Math::Decimal - arithmetic in decimal

DESCRIPTION

This module performs basic arithmetic with arbitrary-precision numbers
expressed in decimal in ordinary Perl strings.  The numbers can be
arbitrarily large, and can involve arbitrarily small fractions, and
all results are exact.  This differs from Perl's standard arithmetic,
which is limited-precision binary (floating point) arithmetic.  However,
because Perl performs implicit conversions between strings and numbers,
using decimal in the string form, it is extremely easy to exchange values
between this module and Perl's native arithmetic.

Although Perl's scalars have space to store a number directly, that is
not used here.  This module operates only on the string part of scalars,
ignoring the Perlish numerics entirely.  It is not confused by dualvars
(scalars with independent string and number values).

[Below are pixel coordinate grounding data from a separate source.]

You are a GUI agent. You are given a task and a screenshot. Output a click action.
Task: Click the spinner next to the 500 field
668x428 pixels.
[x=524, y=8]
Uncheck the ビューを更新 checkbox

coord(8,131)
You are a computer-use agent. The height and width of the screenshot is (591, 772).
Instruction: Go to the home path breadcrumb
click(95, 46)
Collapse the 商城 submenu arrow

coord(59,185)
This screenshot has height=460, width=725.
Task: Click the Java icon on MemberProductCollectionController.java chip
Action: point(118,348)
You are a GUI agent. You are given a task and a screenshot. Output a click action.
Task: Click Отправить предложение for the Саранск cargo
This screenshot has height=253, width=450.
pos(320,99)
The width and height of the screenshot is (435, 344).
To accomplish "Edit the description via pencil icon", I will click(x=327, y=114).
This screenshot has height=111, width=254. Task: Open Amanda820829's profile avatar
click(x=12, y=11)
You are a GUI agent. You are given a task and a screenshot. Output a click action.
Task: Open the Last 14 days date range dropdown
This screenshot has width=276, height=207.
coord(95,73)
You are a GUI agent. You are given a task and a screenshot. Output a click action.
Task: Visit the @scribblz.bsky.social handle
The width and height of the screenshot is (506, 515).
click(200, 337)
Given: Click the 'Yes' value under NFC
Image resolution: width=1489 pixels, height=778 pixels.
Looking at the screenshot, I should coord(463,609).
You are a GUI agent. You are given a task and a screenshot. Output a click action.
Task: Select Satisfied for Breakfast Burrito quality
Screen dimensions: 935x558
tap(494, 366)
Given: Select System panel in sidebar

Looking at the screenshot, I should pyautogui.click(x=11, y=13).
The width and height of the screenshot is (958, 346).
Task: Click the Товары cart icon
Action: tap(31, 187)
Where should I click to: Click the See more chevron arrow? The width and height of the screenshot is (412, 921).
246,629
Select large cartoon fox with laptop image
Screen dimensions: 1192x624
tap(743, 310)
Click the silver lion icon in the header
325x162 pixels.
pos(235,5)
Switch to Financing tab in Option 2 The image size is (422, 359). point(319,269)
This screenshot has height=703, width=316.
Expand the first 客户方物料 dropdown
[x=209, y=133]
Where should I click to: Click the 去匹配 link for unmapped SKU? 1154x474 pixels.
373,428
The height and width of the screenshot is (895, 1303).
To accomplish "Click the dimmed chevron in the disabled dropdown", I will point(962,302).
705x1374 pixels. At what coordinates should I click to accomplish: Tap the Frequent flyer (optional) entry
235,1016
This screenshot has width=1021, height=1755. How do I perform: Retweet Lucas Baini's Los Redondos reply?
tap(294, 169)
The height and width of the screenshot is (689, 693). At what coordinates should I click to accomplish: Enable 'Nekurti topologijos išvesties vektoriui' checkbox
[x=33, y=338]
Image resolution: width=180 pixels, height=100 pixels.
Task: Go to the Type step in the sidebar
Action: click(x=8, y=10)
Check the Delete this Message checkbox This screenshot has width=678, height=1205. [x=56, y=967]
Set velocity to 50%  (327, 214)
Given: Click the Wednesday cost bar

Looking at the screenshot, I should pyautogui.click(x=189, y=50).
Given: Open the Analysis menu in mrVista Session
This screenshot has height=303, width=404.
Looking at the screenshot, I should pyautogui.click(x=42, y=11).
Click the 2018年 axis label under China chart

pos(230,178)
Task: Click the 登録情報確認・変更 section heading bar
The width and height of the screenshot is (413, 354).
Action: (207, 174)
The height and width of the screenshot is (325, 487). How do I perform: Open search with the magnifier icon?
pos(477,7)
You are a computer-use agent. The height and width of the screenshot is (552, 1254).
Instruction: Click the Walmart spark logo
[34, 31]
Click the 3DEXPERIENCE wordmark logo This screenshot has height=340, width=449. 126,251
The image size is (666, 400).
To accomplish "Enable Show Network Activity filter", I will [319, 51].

Numbers are represented in strings in a simple format, consisting of
optional sign, one or more integer digits, then optionally a dot (for
the decimal point) and one or more fractional digits.  All representable
numbers have infinitely many acceptable representations (by adding leading
and trailing zero digits).  The functions of this module consistently
return numbers in their shortest possible form.

This module is intended for situations where exact numeric behaviour
is important, and Perl's default arithmetic is inadequate because
fractions or large numbers are involved, but the arithmetic makes up
only a small part of the program's behaviour.  In those situations, it
is convenient that the functions here operate directly on strings that
are useful elsewhere in the program.  If arithmetic is a large part of
the program, it will probably be better to use specialised (non-string)
numeric object types, such as those of Math::GMP.  These objects are less
convenient for interoperation, but arithmetic with them is more efficient.

If you need to represent arbitrary (non-decimal) fractions exactly,
such as 1/3, then this module is not suitable.  In that case you need a
general rational arithmetic module, such as Math::BigRat.  Be prepared
to pay a large performance penalty for it.

Most of this module is implemented in XS, with a pure Perl backup version
for systems that can't handle XS.

INSTALLATION

	perl Build.PL
	./Build
	./Build test
	./Build install

AUTHOR

Andrew Main (Zefram) <zefram@fysh.org>

COPYRIGHT

Copyright (C) 2009, 2010, 2011 Andrew Main (Zefram) <zefram@fysh.org>

LICENSE

This module is free software; you can redistribute it and/or modify it
under the same terms as Perl itself.